The first thing you need to do is modify your drive partitions to support BitLocker. Until about a week ago, this was a massive hassle: you'd need to re-partition and install from scratch. Fortunately, MIcrosoft has released a Windows Ultimate Extra (available through Windows Update) that will prepare your drive for BitLocker without repartitioning:

After you've installed it, open the Start Menu, and choose Programs->Accessories->System Tools->BitLocker->BitLocker Drive Preparation Tool. Follow the instructions (including the warning about backups), and prepare your drive. After it finishes, you'll need to reboot, and you'll find that the BitLocker control panel still isn't ready to cooperate:

To sort it out, you need to run the Group Policy Object Editor (open the Start menu, type gpedit.msc into the search field, and press enter. You can also launch gpedit.msc from the Run dialog or command prompt). Once you get into the Group Policy Object Editor, drill down to Local Computer Policy->Computer Configuration->Administrative Templates->Windows Components->BitLocker Drive Encryption. In the right-hand pane, double-click on Control Panel Setup: Enable advanced startup options. In the dialog that appears, enable this option, then press OK and close the Group Policy Object Editor:

Run the command gpupdate /force from the command prompt, search box, or start menu (you might need to launch the command prompt with Admin privileges, which means you need to find Command Prompt in the Start menu, right-click it, and choose Run as Administrator). After gpupdate runs, close the control panel and open it again to the BitLocker options, and with any luck, you should be able to configure BitLocker:

Any way to get BDE to work on VMware with a USB key? I've been testing it and I keep hitting a wall. Just curious to see if anyone has any success.
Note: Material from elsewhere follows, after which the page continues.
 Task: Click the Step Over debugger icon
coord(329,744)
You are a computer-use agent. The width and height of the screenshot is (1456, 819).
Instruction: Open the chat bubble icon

How do you make a duplicate Bitlocker USB startup key? The Bitlocker program has a feature labeled "manage bitlocker keys." Click this feature and you get a screen giving you the option to duplicate your USB key. This is good to create a duplicat startup key in case the original gets lost or stolen. The problem is that this feature does not work. I spent an hour on Sunday and another hour on Monday trying to get Microsoft technical support to make this feature work. My experience with Microsoft technical support was horrible. I don't understand how they could be so incompetent. If you know how to make a duplicate startup key, please let me know.

You don't get to make duplicate USB keys, but you are forced to create a backup (or many backups) of the key when you first set it up.

If you need to make a new backup - your key is regenerated making your old keys invalid. So be sure you can manage this before making backups willy nilly.

The feature does work - it just doesn't work the way you think it does.

I am very impressed by this article it workedgreat on Vista ultimate. I was suprised it still worked with SSFL enabled which locks the maching down into a security monster. Anyway I've had no problems or bugs to report. Booting is a bit slower but it thats the sacrafice I have to make for bitlocker security so be it. Thanks so much for your hard work and great tutorial.